📈 A web dashboard to inspect Terraform States 🌍
Terraboard is a web dashboard to visualize and query Terraform states. It currently features:
- an overview page listing the most recently updated state files with their activity
- a state page with state file details, including versions and resource attributes
- a search interface to query resources by type, name or attributes
- a diff interface to compare state between versions
It currently only supports S3 as a remote state backend, and dynamoDB for retrieving lock informations.
The overview presents all the state files in the S3 bucket, by most recent modification date.

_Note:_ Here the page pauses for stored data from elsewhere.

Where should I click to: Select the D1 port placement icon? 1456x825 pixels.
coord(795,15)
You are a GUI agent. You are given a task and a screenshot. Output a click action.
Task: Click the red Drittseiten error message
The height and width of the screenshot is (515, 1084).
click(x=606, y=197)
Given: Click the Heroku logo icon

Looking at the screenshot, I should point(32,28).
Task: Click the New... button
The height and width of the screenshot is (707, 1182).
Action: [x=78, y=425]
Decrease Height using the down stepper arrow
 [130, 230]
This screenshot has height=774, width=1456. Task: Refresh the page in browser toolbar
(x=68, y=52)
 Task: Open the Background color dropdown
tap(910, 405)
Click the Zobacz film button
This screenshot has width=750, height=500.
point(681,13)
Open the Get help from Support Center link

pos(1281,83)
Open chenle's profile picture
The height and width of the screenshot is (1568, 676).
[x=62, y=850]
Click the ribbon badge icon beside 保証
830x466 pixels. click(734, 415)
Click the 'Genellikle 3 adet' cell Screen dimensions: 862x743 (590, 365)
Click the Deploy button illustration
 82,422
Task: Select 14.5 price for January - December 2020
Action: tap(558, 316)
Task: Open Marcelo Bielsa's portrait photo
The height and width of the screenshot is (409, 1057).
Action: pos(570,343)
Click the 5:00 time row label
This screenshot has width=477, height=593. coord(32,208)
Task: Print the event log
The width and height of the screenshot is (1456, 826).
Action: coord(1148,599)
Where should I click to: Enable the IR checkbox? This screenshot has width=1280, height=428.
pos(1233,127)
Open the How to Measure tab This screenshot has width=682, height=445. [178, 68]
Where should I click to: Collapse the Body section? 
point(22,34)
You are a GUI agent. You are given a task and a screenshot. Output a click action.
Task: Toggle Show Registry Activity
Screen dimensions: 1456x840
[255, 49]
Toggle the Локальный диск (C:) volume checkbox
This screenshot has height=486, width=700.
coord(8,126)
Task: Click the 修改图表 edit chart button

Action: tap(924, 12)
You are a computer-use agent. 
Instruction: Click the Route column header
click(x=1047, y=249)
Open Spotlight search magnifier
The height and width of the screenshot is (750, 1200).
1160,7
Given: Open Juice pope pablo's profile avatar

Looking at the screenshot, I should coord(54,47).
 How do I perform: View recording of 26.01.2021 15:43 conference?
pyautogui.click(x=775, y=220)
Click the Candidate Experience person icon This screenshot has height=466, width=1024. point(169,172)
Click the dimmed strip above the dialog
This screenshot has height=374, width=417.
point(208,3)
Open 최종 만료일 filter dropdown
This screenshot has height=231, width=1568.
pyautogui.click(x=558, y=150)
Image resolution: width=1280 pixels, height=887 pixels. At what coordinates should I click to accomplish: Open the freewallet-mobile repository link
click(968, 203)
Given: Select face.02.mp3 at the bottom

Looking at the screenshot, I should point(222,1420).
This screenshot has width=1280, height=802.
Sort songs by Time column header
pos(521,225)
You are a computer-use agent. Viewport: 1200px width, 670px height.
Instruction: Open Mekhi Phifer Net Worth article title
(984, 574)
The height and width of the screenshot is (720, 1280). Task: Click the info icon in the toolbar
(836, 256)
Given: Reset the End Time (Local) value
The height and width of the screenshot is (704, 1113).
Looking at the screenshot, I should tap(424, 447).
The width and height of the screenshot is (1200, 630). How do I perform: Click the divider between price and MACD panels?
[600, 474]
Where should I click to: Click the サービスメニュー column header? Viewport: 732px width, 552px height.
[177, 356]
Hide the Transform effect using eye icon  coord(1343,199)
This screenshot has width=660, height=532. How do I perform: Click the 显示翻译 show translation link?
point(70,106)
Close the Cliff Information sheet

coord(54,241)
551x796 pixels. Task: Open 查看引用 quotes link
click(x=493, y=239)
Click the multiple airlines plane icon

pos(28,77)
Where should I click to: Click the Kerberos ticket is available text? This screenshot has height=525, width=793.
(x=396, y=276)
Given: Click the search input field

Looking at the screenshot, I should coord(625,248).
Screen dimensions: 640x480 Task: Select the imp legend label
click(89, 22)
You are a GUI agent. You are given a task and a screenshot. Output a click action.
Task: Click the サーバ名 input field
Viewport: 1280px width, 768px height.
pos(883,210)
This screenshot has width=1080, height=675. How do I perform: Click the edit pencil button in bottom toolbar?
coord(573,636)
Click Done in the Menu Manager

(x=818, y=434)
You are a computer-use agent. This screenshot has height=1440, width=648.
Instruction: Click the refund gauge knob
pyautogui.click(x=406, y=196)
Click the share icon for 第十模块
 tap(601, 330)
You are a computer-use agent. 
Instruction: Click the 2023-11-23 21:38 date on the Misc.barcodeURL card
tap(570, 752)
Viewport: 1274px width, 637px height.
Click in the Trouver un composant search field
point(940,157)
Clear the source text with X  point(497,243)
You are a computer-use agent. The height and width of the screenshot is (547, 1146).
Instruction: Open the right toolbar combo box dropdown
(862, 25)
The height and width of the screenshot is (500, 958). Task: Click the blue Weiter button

The search view allows to find resources by various criteria.
The state view presents details of a Terraform state at a given version.
From the state view, you can compare the current state version with another version.
Terraboard currently supports getting the Terraform states from AWS S3. It requires:
- A versioned S3 bucket name with one or more Terraform states,
named with a
.tfstate
suffix - AWS credentials with the following rights on the bucket:
s3:GetObject
s3:ListBucket
s3:ListBucketVersions
s3:GetObjectVersion
- A running PostgreSQL database
- If you want to retrieve lock states
from a dynamoDB table,
you need to make sure the provided AWS credentials have
dynamodb:Scan
access to that table.
$ docker run -d -p 8080:8080 \
-e AWS_REGION=<AWS_DEFAULT_REGION> \
-e AWS_ACCESS_KEY_ID=<AWS_ACCESS_KEY_ID> \
-e AWS_SECRET_ACCESS_KEY=<AWS_SECRET_ACCESS_KEY> \
-e AWS_BUCKET=<terraform-bucket> \
-e AWS_DYNAMODB_TABLE=<terraform-locks-table> \
-e DB_PASSWORD="mygreatpasswd" \
--link postgres:db \
camptocamp/terraboard:latest
and point your browser to http://localhost:8080
Terraboard does not implement authentication. Instead, it is recommended to use an authentication proxy such as oauth2_proxy.
If you need to set a route path for Terraboard, you can set a base URL by
passing it as the BASE_URL
environment variable.
$ go get github.com/camptocamp/terraboard
Terraboard is made of two components:
The server is written in go and runs a web server which serves:
- the API on known access points, taking the data from the PostgreSQL database
- the index page (from static/index.html) on all other URLs
The server also has a routine which regularly (every 1 minute) feeds the PostgreSQL database from the S3 bucket.
The UI is an AngularJS application served from index.html
. All the UI code
can be found in the static/ directory.